L’Italia si rivolge agli alleati in Europa con un messaggio molto chiaro: per sostenere veramente il mercato delle auto elettriche, le sole politiche di riduzione delle emissioni non bastano; bisogna investire di più sulle colonnine. E va tutto tutti insieme.

Si possono riassumere così le parole di Enrico Giovannini, ministro delle Infrastrutture e della Mobilità sostenibili, volato oggi a Bruxelles per incontrare i suoi omologhi europei nella riunione del Consiglio Trasporti Ue.

“Di pari passo”

Come spiegano dal Mims, Giovannini “ha sottolineato l’importanza che l’avanzamento nello sviluppo e nella commercializzazione di veicoli o sistemi alimentati a elettricità vada di pari passo con il rafforzamento di una rete infrastrutturale adeguata a livello europeo”.

L’appello del ministro è che l’Europa coordini gli sforzi “per promuovere l’attuazione del pacchetto Fit for 55 nel settore dei trasporti al fine di ridurre le emissioni di gas serra e di sostanze inquinanti e procedere nella transizione ecologica e tecnologica”.

 

Ciò che serve, secondo il titolare del Mims, è fare squadra e fissare una serie di regole sulle infrastrutture per la ricarica che facciano da stella polare al Vecchio Continente: “È necessario – riferisce il Ministero – una solida normativa comunitaria, condivisa e concretamente attuabile attraverso le scelte politiche dei singoli Stati membri, ma anche un forte coordinamento tra i partner europei e, per alcuni settori come quello marittimo e aereo, anche a livello globale”.

Giovannini ha sottolineato che “occorre tenere un livello di ambizione elevato, con un’indicazione chiara sulle scelte da fare nella direzione della transizione ecologica della mobilità e della ricerca e sviluppo di tecnologie e carburanti alternativi, anche per orientare al meglio i necessari investimenti pubblici e sollecitare in tal senso il settore privato”.

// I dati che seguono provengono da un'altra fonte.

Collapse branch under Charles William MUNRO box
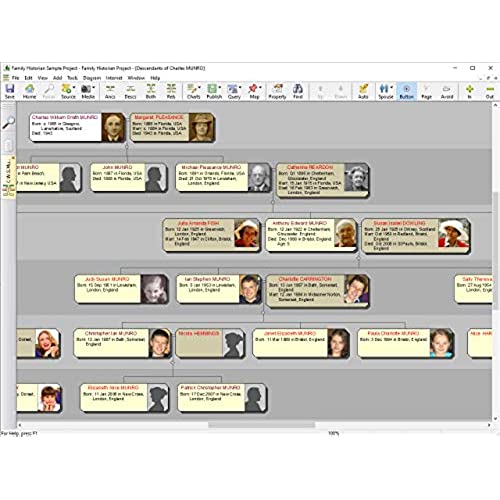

Basta “povertà di mobilità”

Con specifico riferimento alla mobilità su gomma a corto raggio, il Ministro, riporta ancora il Mims, “ha ricordato che si tratta di modificare in profondità il modo con cui le città operano e ha sollecitato la Commissione europea a considerare forme innovative di azione volte a connettere i temi della mobilità urbana, dell’edilizia pubblica e privata e delle politiche sociali, per ridurre le disuguaglianze”.

“Nel corso del Consiglio – sono invece le parole di Giovannini – ho sottolineato come si debba affrontare anche il tema della 'povertà di mobilità' che, accanto a quelle energetica, alimentare ed educativa, determinano disuguaglianze inaccettabili, specialmente tra centri storici e periferie”.